FedoraFS is a filesystem driver built using FUSE which allows a user to mount a Fedora repository to a directory on their local machine. Essentially, this allows the user to browse and interact with the contents of the repository using cd, ls, cat, mkdir, et. al, in a familiar and painless way.

The interactions are accomplished by the driver via use of the Fedora REST API (aka Legacy API).

FedoraFS has been developed over the last two days, and sports the following exciting features:

  • NO error handling!
  • NO readable or maintainable code!
  • NO elegant execution flow!
  • LOW efficiency! and
  • LOW stability!

Despite these confidence-inspiring attributes, I still wouldn't recommend pointing this at any Fedora instance that isn't disposable, and I especially don't recommend trying to incorporate this into any kind of actual workflow or automated scripting tasks (at least in its current state).

Setup

FedoraFS has only been tested on Ubuntu (12.04+). You'll need Python and python-fuse.

sudo apt-get install libfuse-dev python-pip
sudo pip install python-fuse

Usage

You'll want to download the script somewhere, and create an empty directory to use as a mount point. Somewhere within your home directory works great. No sudo necessary.

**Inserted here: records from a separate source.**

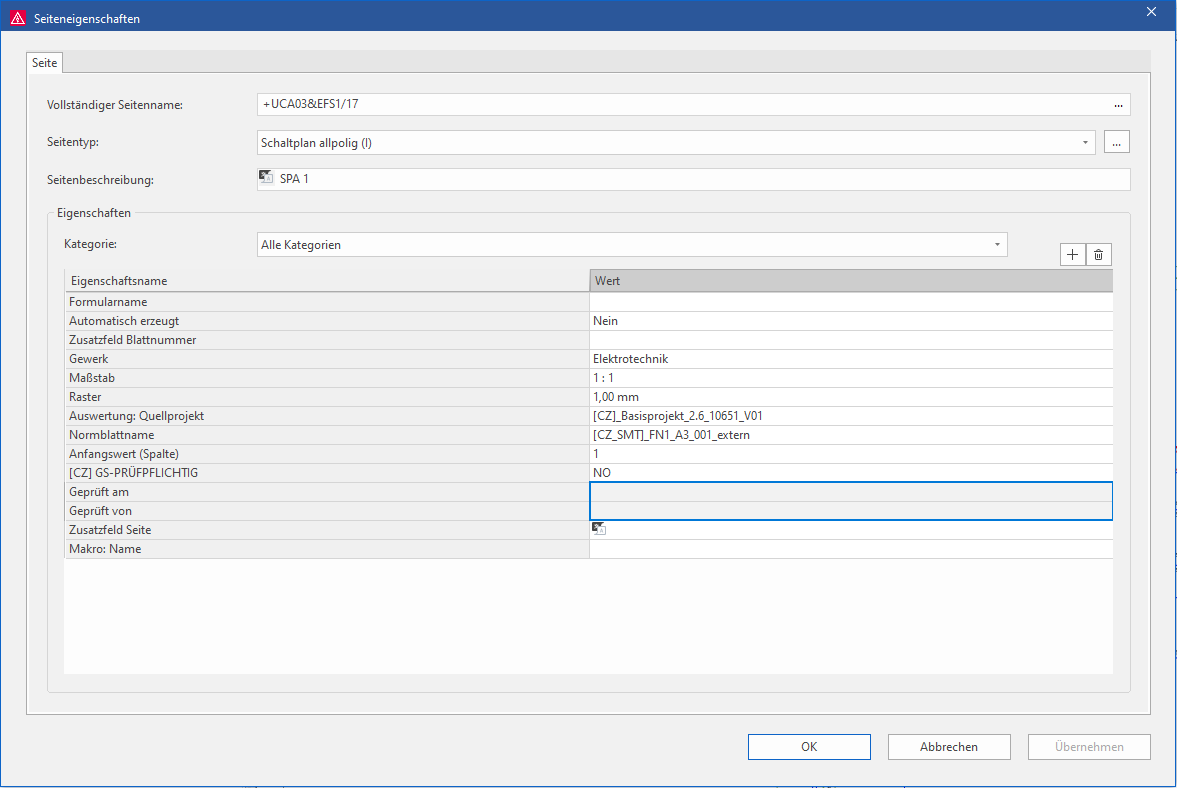Close the Seiteneigenschaften dialog
The width and height of the screenshot is (1177, 788).
pos(1151,11)
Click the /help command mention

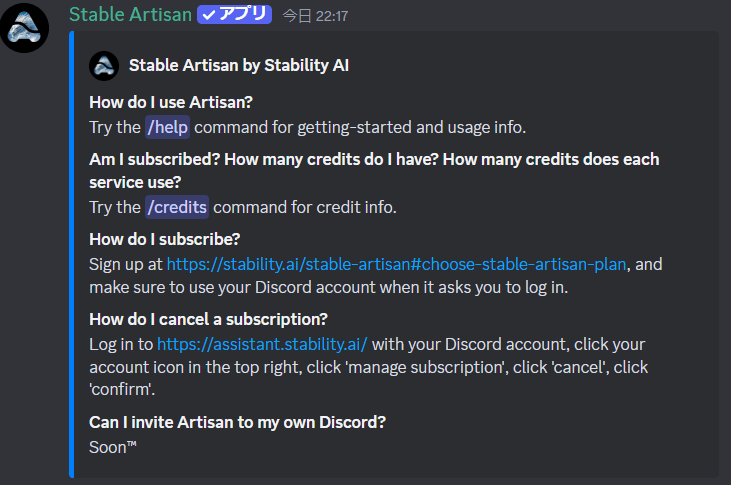[167, 127]
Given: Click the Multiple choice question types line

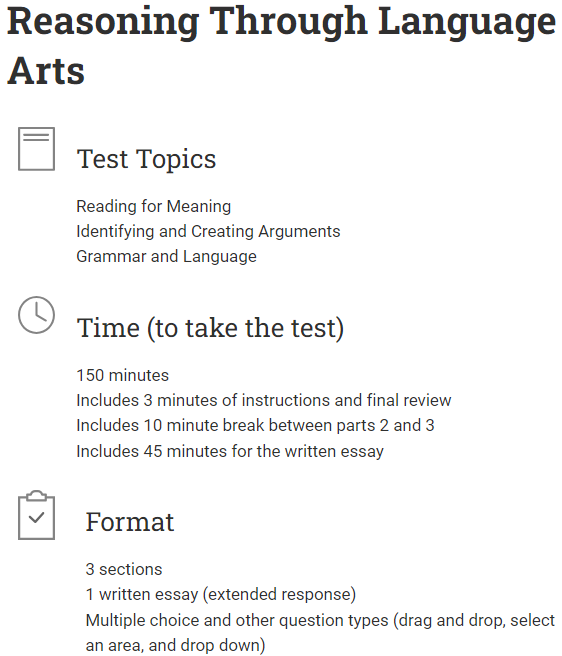Looking at the screenshot, I should (320, 620).
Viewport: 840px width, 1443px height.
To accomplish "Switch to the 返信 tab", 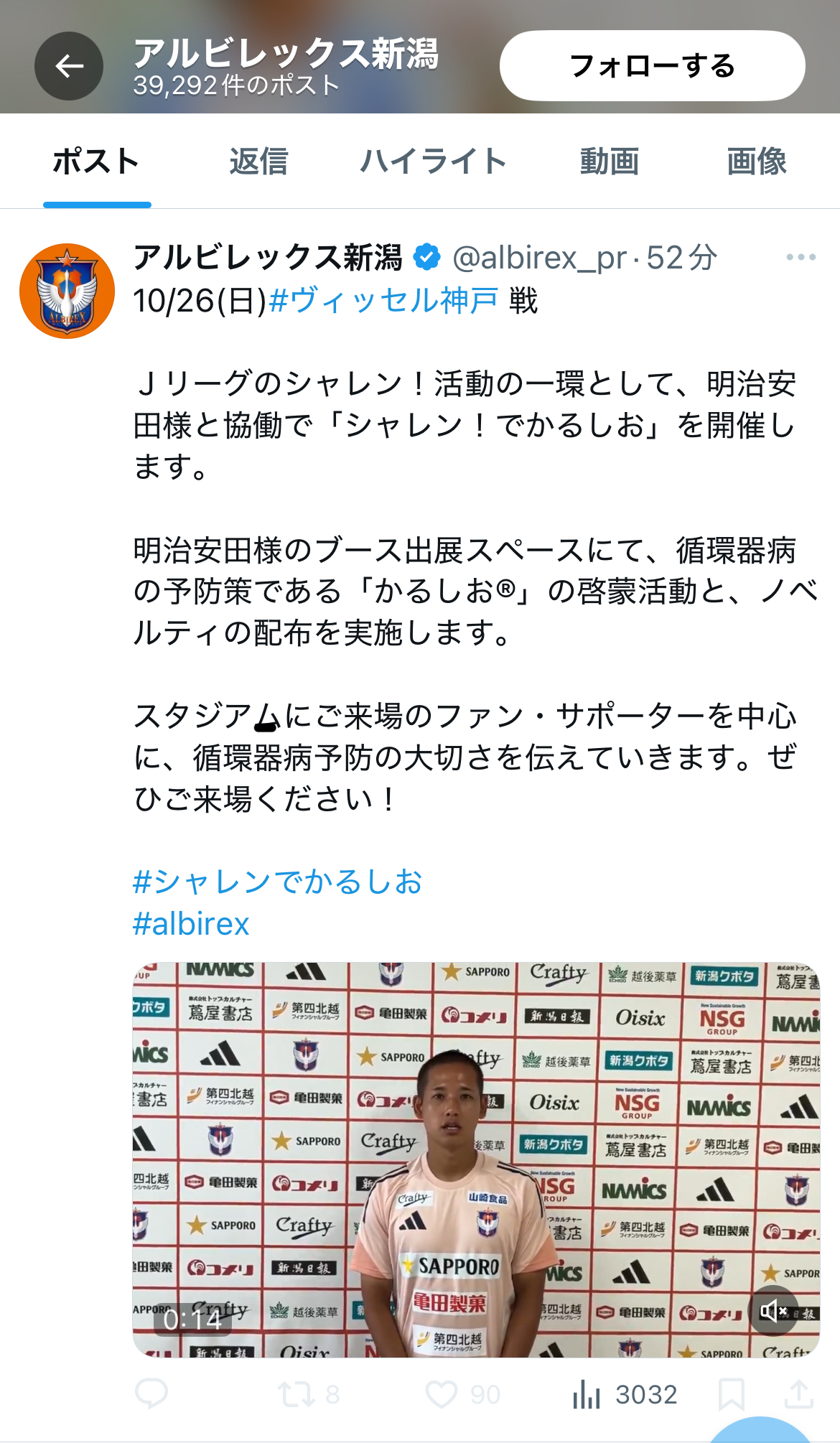I will point(258,161).
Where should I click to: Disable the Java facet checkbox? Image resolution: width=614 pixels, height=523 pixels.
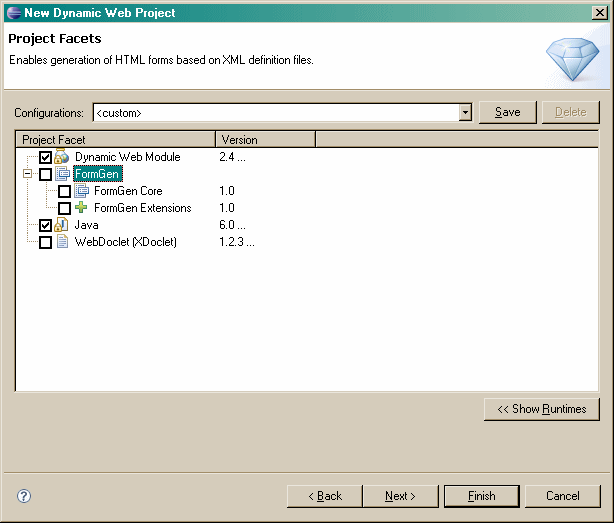[45, 226]
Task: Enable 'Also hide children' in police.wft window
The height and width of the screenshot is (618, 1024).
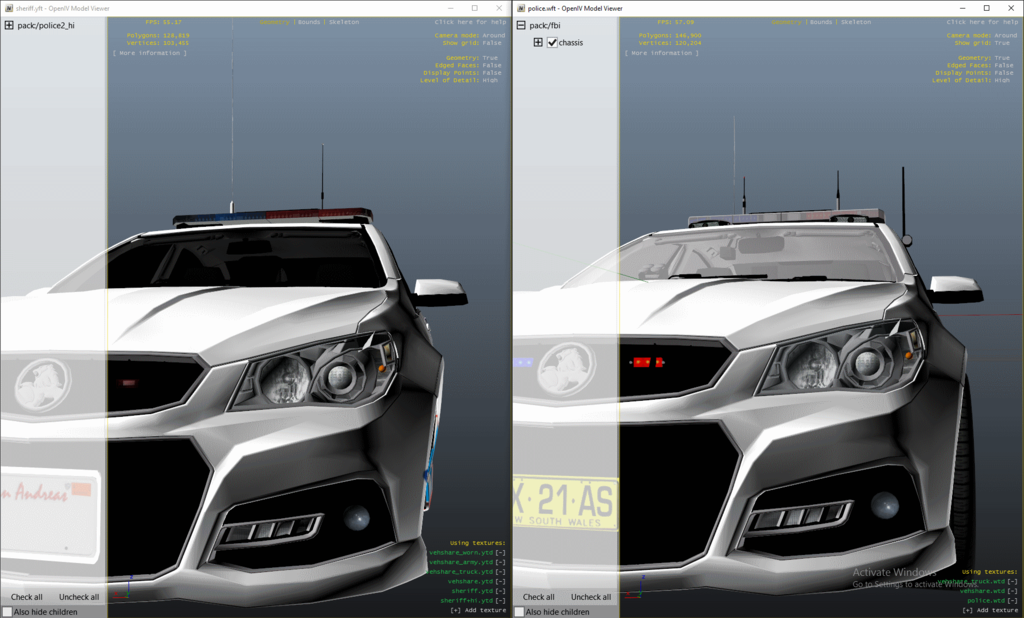Action: click(520, 611)
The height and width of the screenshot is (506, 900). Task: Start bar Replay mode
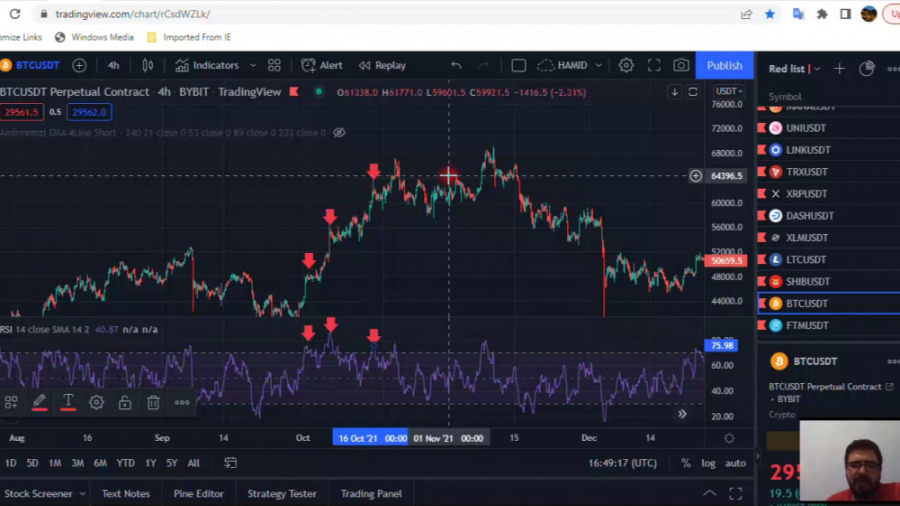click(382, 65)
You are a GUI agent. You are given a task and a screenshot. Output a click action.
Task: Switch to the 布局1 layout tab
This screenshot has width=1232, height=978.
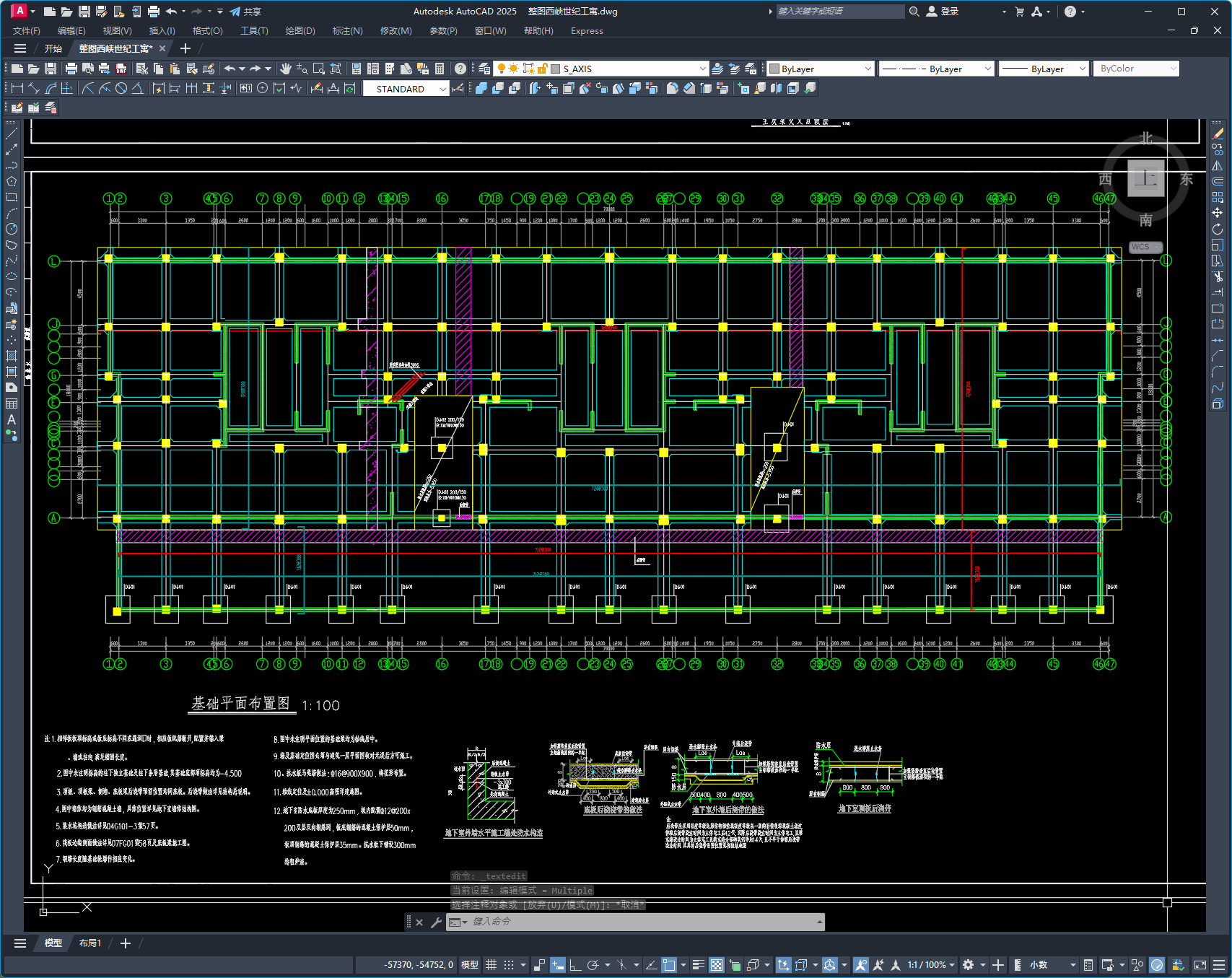click(x=90, y=943)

$ wget https://gist.github.com/BHSPitMonkey/36aa5674a24b19393387/raw/FedoraFS.py
$ mkdir mnt

Now to mount the repository:

$ python FedoraFS.py mnt

No output means no problems. Let's take a look around:

$ tree mnt    # sudo apt-get install tree, if you don't have it
mnt
├── describe
│   └── repositoryVersion
└── objects
    └── all

3 directories, 1 file

Not much here yet, since this is an empty repository. We can see the repository version like so:

$ cat mnt/describe/repositoryVersion
4.0-modeshape-candidate

Wonderful. I think it's about time we added an object to our repository, though:

$ mkdir mnt/objects/all/AllYourBase
$ ls mnt/objects/all/AllYourBase/
datastreams  profile.xml

How about that. Let's look at the new object's profile, in all its XML-ey glory:

$ cat mnt/objects/all/AllYourBase/profile.xml 
<?xml version="1.0" encoding="UTF-8" standalone="yes"?>
<fedora-access:objectProfile xmlns:fedora-access="http://www.fedora.info/definitions/1/0/access/" xmlns:fedora-management="http://www.fedora.info/definitions/1/0/management/" pid="AllYourBase">
    <objLabel>AllYourBase</objLabel>
    <objOwnerId>&lt;anonymous&gt;</objOwnerId>
    <objSize>374</objSize>
    <objModels>
        <model>fedora:object</model>
        <model>fedora:owned</model>
    </objModels>
    <objCreateDate>2013-02-14T00:20:15.658-06:00</objCreateDate>
    <objLastModDate>2013-02-14T00:20:15.657-06:00</objLastModDate>
    <objItemIndexViewURL>http://localhost:8080/rest/objects/AllYourBase/datastreams</objItemIndexViewURL>
    <objState>A</objState>
</fedora-access:objectProfile>

My head's starting to hurt, so we're definitely getting somewhere. Objects are pretty lame if they don't have any datastreams, I think, so let's create one for our new object:

$ mkdir mnt/objects/all/AllYourBase/datastreams/text
$ ls mnt/objects/all/AllYourBase/datastreams/text/
content  profile.xml

Now we're in business. Let's take another high-level look at things now:

$ tree mnt
mnt
├── describe
│   └── repositoryVersion
└── objects
    └── all
        └── AllYourBase
            ├── datastreams
            │   └── text
            │       ├── content
            │       └── profile.xml
            └── profile.xml

6 directories, 4 files

Spiffy! Let's put some words into our new datastream called 'text':

$ echo "All your base are belong to us." > mnt/objects/all/AllYourBase/datastreams/text/content
bash: mnt/objects/all/AllYourBase/datastreams/text/content: Function not implemented

... What, did you really expect me to implement ALL the functionality in my spare time around the conference?